**Exercise description**
For this exercise, write out exactly the lines of the material from the one containing "The width and height of the screenshot is (480, 960)." through the end, both ends included, and nothing more.

**Extracted data**
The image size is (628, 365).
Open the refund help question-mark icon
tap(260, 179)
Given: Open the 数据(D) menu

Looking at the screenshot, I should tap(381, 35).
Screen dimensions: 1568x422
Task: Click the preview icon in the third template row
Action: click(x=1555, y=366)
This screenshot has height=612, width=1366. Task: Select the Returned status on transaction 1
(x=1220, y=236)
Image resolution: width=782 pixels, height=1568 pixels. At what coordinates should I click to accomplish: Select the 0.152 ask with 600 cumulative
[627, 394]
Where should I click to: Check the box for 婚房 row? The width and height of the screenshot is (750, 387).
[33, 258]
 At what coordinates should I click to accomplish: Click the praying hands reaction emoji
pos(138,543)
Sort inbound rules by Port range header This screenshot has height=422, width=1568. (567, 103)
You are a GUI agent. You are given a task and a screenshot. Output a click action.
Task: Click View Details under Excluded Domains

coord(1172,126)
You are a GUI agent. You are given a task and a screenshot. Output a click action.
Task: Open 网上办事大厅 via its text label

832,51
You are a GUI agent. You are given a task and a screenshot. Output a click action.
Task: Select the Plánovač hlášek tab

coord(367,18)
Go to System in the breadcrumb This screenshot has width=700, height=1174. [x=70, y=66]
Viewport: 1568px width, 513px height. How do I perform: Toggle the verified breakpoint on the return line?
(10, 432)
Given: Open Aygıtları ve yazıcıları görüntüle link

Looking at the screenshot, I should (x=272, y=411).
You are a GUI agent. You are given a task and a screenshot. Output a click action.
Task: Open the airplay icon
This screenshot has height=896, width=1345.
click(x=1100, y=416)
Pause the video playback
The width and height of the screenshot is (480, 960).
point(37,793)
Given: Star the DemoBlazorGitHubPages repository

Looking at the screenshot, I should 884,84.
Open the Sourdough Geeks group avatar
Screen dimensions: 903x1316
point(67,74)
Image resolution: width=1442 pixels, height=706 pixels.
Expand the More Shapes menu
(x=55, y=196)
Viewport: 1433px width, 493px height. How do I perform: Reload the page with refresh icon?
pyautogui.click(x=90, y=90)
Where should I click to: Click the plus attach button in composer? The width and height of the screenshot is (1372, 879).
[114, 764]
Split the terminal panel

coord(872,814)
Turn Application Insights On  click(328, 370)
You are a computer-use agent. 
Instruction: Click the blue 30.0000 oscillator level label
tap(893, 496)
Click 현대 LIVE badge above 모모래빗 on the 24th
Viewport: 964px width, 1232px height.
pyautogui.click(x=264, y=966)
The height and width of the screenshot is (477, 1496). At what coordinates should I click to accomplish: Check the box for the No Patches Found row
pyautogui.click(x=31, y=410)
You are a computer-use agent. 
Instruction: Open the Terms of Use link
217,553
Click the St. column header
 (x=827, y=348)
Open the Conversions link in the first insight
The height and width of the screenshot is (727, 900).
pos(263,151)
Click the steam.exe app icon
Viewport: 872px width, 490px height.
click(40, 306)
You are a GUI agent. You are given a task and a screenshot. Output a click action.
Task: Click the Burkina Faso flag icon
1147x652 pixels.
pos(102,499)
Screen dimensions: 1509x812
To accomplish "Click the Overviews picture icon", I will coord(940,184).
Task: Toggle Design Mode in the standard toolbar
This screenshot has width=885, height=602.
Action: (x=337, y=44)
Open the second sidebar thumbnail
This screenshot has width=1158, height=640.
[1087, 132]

**Exercise answer**
The width and height of the screenshot is (480, 960).
point(37,793)
Given: Star the DemoBlazorGitHubPages repository

Looking at the screenshot, I should 884,84.
Open the Sourdough Geeks group avatar
Screen dimensions: 903x1316
point(67,74)
Image resolution: width=1442 pixels, height=706 pixels.
Expand the More Shapes menu
(x=55, y=196)
Viewport: 1433px width, 493px height. How do I perform: Reload the page with refresh icon?
pyautogui.click(x=90, y=90)
Where should I click to: Click the plus attach button in composer? The width and height of the screenshot is (1372, 879).
[114, 764]
Split the terminal panel

coord(872,814)
Turn Application Insights On  click(328, 370)
You are a computer-use agent. 
Instruction: Click the blue 30.0000 oscillator level label
tap(893, 496)
Click 현대 LIVE badge above 모모래빗 on the 24th
Viewport: 964px width, 1232px height.
pyautogui.click(x=264, y=966)
The height and width of the screenshot is (477, 1496). At what coordinates should I click to accomplish: Check the box for the No Patches Found row
pyautogui.click(x=31, y=410)
You are a computer-use agent. 
Instruction: Open the Terms of Use link
217,553
Click the St. column header
 (x=827, y=348)
Open the Conversions link in the first insight
The height and width of the screenshot is (727, 900).
pos(263,151)
Click the steam.exe app icon
Viewport: 872px width, 490px height.
click(40, 306)
You are a GUI agent. You are given a task and a screenshot. Output a click action.
Task: Click the Burkina Faso flag icon
1147x652 pixels.
pos(102,499)
Screen dimensions: 1509x812
To accomplish "Click the Overviews picture icon", I will coord(940,184).
Task: Toggle Design Mode in the standard toolbar
This screenshot has width=885, height=602.
Action: (x=337, y=44)
Open the second sidebar thumbnail
This screenshot has width=1158, height=640.
[1087, 132]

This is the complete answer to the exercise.